──────── DATASET ────────

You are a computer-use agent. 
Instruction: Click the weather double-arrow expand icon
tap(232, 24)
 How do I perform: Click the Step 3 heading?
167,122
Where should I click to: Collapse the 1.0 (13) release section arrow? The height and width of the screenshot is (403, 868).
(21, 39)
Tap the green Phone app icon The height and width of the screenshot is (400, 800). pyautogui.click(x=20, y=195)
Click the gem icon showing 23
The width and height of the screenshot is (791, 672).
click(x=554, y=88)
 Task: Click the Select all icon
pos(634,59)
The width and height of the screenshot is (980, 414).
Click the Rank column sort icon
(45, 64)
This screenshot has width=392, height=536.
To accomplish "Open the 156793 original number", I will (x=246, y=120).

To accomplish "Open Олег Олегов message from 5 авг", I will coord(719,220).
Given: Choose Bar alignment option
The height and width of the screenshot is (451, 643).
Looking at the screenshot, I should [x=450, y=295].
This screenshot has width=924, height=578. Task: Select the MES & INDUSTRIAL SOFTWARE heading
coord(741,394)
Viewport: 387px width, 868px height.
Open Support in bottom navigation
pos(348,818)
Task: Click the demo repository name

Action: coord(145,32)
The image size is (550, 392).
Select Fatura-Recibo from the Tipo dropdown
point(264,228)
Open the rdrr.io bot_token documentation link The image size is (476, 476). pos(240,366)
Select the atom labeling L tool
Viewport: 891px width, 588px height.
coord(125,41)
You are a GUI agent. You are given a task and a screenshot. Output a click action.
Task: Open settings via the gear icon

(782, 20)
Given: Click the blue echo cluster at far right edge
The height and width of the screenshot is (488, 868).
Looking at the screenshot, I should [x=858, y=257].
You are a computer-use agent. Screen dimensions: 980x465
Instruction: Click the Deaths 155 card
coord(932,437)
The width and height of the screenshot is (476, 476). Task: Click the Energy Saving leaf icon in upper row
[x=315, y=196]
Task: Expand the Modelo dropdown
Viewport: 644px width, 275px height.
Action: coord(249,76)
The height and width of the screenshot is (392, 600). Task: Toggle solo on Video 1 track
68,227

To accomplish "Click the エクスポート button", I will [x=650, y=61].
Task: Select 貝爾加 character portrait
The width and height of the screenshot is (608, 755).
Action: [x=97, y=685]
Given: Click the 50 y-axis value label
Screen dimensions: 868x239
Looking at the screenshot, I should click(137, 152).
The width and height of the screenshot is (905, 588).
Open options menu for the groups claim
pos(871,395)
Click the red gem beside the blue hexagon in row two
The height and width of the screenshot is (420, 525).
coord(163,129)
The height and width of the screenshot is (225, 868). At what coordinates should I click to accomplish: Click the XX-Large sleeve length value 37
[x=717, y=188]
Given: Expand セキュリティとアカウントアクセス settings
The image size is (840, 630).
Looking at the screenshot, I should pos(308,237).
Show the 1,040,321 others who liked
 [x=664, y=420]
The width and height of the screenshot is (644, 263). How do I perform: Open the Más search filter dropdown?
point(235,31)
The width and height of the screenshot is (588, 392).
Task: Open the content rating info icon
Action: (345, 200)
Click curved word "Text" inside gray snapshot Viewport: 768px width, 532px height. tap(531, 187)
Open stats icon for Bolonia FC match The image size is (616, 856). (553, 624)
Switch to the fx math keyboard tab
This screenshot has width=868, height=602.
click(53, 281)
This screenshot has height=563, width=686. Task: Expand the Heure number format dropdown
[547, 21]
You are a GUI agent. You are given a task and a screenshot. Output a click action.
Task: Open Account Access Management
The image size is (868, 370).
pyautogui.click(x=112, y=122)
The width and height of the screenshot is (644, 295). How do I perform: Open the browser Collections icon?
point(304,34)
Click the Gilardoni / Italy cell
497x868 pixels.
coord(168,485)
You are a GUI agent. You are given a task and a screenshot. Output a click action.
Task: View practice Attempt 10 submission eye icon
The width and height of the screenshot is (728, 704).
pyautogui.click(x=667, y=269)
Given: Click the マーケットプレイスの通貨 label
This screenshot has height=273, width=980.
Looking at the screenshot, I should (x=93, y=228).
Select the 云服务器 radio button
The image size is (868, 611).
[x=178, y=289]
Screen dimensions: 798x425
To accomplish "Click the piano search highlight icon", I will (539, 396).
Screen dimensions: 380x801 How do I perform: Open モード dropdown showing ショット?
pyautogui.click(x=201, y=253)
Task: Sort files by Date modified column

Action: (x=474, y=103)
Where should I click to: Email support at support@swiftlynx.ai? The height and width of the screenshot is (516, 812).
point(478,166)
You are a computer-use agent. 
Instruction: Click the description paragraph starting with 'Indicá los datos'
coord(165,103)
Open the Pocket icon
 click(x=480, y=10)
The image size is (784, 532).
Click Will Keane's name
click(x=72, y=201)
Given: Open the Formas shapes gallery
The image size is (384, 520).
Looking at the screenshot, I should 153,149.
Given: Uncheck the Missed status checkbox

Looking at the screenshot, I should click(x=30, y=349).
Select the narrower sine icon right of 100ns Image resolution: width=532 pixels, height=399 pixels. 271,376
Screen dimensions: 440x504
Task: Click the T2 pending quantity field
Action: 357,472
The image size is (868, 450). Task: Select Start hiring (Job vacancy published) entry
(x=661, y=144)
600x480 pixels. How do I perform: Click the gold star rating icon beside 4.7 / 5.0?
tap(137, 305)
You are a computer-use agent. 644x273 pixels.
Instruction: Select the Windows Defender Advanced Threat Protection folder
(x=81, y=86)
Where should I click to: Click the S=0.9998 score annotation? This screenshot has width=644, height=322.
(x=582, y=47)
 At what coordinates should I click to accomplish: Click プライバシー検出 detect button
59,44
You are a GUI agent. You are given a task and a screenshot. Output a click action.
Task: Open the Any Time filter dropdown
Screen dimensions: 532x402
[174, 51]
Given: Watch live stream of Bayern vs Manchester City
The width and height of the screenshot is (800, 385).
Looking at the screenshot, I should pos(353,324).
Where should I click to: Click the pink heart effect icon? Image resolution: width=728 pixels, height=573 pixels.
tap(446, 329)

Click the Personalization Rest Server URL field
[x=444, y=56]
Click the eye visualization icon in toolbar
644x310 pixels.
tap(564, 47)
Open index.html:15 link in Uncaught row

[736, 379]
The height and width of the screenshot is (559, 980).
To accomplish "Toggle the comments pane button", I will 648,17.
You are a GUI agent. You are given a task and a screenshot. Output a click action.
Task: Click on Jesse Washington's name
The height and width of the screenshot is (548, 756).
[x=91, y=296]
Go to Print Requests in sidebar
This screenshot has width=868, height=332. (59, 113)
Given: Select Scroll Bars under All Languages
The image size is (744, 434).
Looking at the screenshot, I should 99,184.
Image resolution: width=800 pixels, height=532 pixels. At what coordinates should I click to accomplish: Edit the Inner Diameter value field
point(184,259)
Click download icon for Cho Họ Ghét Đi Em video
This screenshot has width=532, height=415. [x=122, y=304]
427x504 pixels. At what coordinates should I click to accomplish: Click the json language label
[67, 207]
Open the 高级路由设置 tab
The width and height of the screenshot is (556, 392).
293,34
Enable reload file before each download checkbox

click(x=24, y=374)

────────

List, from the entries above, every line in which the word "computer" shows up.

▶ [TASK ANSWER]:
You are a computer-use agent. 
You are a computer-use agent. Screen dimensions: 980x465
You are a computer-use agent. 
You are a computer-use agent. 644x273 pixels.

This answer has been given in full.